2020-01-15 04:01:25,247 INFO logspusher-6: Failed to upload 126 logs:
USE: /emr/instance-state/instance-state.log-2020-01-14-20-15.gz reason: Access Denied (Service: Amazon S3; Status Code: 403; Error Code: AccessDenied; Request ID: 8B99FE94D1678AAB)

Short Description

When logging is enabled for an Amazon EMR cluster, the LogPusher service archives cluster logs to the specified S3 bucket. LogPusher uses AES-256 encryption, rather than SSE-KMS, to write logs. To write logs to an S3 bucket that has an SSE-KMS encryption policy, use the sync command to manually upload the files.

Resolution

1.    Connect to the master node using SSH.

2.    Find the log files that you want to copy. For example, step logs are stored at /mnt/var/log/hadoop/steps on the master node.

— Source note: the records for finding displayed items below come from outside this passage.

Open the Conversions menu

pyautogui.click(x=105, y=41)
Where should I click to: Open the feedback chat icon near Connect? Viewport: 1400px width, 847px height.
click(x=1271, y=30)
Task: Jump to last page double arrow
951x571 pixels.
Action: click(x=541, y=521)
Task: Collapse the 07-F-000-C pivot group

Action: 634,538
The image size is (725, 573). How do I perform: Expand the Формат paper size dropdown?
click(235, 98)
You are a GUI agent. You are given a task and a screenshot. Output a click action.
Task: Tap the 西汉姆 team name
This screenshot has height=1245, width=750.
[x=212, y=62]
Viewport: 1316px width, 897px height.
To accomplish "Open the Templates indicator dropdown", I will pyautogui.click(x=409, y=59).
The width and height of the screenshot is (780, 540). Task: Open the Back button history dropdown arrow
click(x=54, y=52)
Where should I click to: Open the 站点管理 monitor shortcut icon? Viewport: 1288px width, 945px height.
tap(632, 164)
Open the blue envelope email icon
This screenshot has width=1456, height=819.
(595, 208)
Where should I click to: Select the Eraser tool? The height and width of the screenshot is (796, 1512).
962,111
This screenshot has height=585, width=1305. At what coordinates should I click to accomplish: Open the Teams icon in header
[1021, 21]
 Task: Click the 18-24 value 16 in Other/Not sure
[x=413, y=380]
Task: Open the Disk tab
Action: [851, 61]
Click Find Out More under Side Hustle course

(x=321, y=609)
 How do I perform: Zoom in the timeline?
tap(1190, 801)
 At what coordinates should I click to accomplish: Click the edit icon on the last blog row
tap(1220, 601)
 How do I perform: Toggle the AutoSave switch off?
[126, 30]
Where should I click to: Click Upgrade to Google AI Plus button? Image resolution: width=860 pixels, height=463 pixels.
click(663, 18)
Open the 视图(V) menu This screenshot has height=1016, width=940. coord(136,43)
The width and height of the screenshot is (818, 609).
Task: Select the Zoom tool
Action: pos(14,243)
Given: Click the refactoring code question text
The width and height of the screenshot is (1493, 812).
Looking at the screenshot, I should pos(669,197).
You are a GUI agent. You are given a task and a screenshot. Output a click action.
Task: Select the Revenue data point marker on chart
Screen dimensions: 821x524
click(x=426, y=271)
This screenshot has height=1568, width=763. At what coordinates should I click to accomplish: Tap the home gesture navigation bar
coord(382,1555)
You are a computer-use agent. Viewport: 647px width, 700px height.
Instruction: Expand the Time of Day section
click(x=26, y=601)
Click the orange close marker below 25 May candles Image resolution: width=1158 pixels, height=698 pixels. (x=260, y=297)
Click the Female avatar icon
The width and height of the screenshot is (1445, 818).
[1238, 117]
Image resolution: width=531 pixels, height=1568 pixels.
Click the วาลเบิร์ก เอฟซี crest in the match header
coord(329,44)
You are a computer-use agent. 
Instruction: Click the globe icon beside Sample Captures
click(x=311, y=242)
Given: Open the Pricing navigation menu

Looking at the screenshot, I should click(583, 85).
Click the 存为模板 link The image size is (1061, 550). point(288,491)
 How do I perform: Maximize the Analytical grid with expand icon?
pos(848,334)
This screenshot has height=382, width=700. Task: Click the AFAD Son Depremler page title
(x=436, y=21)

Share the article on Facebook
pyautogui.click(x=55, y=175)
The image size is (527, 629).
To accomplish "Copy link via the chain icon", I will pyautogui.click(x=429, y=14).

3.    To copy the log files to the S3 bucket, run the sync command with the --sse-kms-key-id field. Example:

aws s3 sync /mnt/var/log/hadoop/steps/ s3://awsexamplebucket/elasticmapreduce/${cluster_id}/steps/ --sse aws:kms --sse-kms-key-id 17246c74-6ff4-4adb-86e5-76f7f1603f00

You can use a cron job to automate the sync command. To configure the cron job, run a custom bootstrap action on all nodes when you launch an Amazon EMR cluster.